- _EXERCISE TASKS_:
[a] In the passage on vegans and violence toward farm animals, write out everything from "The use of shock" down to "of others follow.", substituting "graphic images" for "shock images".
[b] Pick up the passage on vegans and violence toward farm animals after its final sentence and keep it going.
[start DOCUMENT EXCERPT]
The use of shock images in social networks provide insights into the processes and structures of factory farming and are disseminated in order to make the hidden suffering of farm animals visible. The internalization of images and imaginings works both to create proximity to the animal and distance from the animal product. Questions of personal responsibility and the responsibility of others follow.

REBECCA THRUN: This article uses exemplary analyses of empirical data collected through qualitative interviews with vegans to shed light on how they perceive certain ways of treating animals as violent practices. The analysis in this article focuses on the functions and effects of language, not only in terms of its role in maintaining existing carnivorous structures and practices, but also in terms of dynamic processes and potentials for change. This approach presupposes a notion of structural and symbolic violence. Specifically, this study examines how the vegan research partners perceive, experience, and articulate carnivorous dietary and consumption practices as violence against so-called farm animals. The analysis shows that images are highly significant, namely in the context of figurative language, when talking about images and with regard to one’s own iconic imaginaries. The (linguistically co-determined) construction of closeness to and distance from the animal product offers important insights into the socio-cultural and psycho-social dimensions of an animal-related “vegan” understanding of violence and harm….
[end DOCUMENT EXCERPT]
[start PROVIDED MATERIAL]
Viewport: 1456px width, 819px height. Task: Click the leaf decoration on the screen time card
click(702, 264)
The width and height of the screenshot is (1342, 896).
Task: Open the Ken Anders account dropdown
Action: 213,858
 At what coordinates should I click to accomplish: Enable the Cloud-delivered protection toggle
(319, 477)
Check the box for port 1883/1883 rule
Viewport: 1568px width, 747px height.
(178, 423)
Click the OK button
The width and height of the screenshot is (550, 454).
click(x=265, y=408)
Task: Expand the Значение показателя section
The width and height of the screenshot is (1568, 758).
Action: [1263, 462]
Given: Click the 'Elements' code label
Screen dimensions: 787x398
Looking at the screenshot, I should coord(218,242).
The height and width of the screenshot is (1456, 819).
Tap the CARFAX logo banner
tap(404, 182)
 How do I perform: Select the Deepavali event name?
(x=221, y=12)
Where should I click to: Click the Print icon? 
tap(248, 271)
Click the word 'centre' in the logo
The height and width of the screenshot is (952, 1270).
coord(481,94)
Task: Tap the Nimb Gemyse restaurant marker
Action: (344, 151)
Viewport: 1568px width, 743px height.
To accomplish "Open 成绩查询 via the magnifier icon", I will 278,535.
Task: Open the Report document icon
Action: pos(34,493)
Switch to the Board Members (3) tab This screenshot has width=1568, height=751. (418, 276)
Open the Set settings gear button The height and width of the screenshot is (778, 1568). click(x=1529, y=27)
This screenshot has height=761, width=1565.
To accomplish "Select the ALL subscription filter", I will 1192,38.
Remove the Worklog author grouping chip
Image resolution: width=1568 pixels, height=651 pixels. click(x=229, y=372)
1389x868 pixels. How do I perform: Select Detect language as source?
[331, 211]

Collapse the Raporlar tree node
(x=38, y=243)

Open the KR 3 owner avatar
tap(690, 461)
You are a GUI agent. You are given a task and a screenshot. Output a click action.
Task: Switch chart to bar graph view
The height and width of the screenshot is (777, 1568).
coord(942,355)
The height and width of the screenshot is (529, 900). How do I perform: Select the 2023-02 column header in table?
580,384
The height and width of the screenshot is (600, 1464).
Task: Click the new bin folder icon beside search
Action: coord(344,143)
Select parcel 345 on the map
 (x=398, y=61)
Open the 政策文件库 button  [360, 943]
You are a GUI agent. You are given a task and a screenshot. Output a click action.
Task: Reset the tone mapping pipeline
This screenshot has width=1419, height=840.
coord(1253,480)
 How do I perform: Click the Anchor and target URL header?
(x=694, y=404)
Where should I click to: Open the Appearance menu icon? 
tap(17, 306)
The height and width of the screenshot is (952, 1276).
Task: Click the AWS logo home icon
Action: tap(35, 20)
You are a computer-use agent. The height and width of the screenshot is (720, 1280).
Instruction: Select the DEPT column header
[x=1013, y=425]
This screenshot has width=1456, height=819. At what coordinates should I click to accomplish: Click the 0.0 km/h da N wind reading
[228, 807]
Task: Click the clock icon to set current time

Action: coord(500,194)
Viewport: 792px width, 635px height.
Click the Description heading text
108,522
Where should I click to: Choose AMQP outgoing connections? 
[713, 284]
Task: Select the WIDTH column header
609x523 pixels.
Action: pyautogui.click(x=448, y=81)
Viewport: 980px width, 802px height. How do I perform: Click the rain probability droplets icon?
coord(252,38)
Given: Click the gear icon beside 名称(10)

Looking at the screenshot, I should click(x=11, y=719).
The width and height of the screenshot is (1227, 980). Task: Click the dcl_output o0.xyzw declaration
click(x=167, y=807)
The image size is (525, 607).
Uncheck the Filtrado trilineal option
[end PROVIDED MATERIAL]
- _THE REPLIES_:
[a]
The use of graphic images in social networks provide insights into the processes and structures of factory farming and are disseminated in order to make the hidden suffering of farm animals visible. The internalization of images and imaginings works both to create proximity to the animal and distance from the animal product. Questions of personal responsibility and the responsibility of others follow.

[b]
By reconstructing the articulation and experience of animal-related violence,… identity-relevant dimensions (of vegans) cannot be excluded. They are closely interwoven with normative claims of a perception, mediation and overcoming of animal consumption as a practice of violence. Questions of personal responsibility and the responsibility of others follow. As has been elaborated at various points, moral evaluations are documented, which develop an affirmative power. The logical argument here is emotionally tinged, just as emotions are rationally tinged. This can only be separated ideally in the context of analysis, when different weightings are taken into account, or connotative levels can be reconstructed via linguistic images in order to consider otherwise interwoven things separately.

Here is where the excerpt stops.